Human/Animal : Stathis Gourgouris
Such inquiry would place human animality at the forefront of our thinking, which cannot be conducted outside the problematic of sexual difference and sexual gendering, as well as questions of race and non-European traditions of humanism, so long as these are taken as frameworks of knowledge and not as mere problematics of identity or social reproduction.8
At the same time, this question of the human as a framework of knowledge cannot be posed without considering whatever domains are deemed to be beyond the human, though paradoxically residing within the purview of the human. Such domains could be identified by a variety of names: transcendental, metaphysical, supernatural, spectral, virtual, etc., but also ontological and orthological, or however we may wish to name the realm that concerns questions of Being as such or Reason as such—that is, as self-identical or tautological categories. These domains can also be noted simply as “non-human” or “inhuman” as long as we hear the compromising resonance of using these composite categorical names.

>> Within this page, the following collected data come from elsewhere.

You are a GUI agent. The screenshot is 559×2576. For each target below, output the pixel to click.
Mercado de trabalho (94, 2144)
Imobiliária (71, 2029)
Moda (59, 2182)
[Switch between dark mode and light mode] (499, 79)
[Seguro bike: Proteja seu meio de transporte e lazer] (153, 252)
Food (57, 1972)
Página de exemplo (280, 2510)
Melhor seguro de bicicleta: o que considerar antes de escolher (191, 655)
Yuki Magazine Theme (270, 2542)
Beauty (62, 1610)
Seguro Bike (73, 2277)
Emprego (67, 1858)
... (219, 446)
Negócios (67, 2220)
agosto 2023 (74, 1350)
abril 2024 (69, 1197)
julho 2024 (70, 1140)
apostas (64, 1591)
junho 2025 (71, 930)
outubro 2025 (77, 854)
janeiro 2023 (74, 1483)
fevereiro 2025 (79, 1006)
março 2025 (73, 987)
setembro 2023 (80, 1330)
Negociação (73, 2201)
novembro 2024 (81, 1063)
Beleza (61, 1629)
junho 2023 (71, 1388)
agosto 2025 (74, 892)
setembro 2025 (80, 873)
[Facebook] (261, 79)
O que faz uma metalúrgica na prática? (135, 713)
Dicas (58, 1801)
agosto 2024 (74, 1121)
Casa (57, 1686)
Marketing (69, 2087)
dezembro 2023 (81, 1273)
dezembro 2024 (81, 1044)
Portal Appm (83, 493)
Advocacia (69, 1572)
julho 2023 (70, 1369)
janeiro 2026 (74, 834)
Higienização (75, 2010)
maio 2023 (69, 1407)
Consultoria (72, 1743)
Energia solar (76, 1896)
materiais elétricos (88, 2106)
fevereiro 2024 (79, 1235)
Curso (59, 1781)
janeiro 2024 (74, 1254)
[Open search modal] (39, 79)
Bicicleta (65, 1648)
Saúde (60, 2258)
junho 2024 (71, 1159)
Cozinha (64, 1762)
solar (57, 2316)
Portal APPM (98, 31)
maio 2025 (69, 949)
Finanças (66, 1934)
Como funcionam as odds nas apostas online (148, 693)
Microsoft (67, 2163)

Moreover, such inquiry also cannot be conducted within the parameters of philosophy, if by philosophy we mean to constrain ourselves within the conceptual capacities of language. The factual contradiction that to claim to overcome the human is no more than being human is also at work in the biggest problem facing philosophy since Kant: the presumption that comprehension of what may be generally understood as the ‘non-human’ (the object or ‘reality’ as such) is impossible beyond mere conceptualization of phenomena.
The drive to conquer the knowledge of what cannot be intimately known is commensurate with the drive to create a metaphysics, an entire world in effect alien to the world in which it lives, purposely unreal and ultimately unknown (or not fully knowable) and, even more paradoxically, purported to account conceptually for the ultimate unaccountability and inconceivability of the real and the known.
It’s not a matter of not knowing the thing in itself, but of unhinging “knowing” from “accounting” and “conceptualizing” the thing—which is never in-itself, and that is the toughest nut to crack. If traditional humanism showed contempt for knowing the “animal” as the thing-in-itself (and thus repressed the unsurpassable animality of the human), the presumption to overcome humanism in the name of yet another “post-” made of the “animal”—sometimes in that very name, but other times in the compromised negativity of the “non-” or “in-”human—nothing but a reiteration of that venerable beyond that safeguards humanity’s philosophical mastery of the world.
Finally, such epistemological inquiry would have to include the political question acutely posed by Gayatri Spivak—“who slips into the place of the ‘human’ of ‘humanism’?”9—as long as it vows to keep this a question and not seek easy and permanent answers. For whatever perspective would be entailed by a presumed answer (along ethno-geographical, historical-philosophical, psycho-sexual, literary-linguistic, or geopolitical lines), it can neither really produce an answer as such—that is, fulfill the truth demands sought in such an answer—nor produce a critique of the objects announced by the question (“humanism” and the “human”), except partially and provisionally.
The question, nonetheless, must be posed, continuously and invariably, in order to remind us, if nothing else, that even attempting to answer it entails making a political decision—itself, as we shall see, an essential dimension of the overarching question “what is human?”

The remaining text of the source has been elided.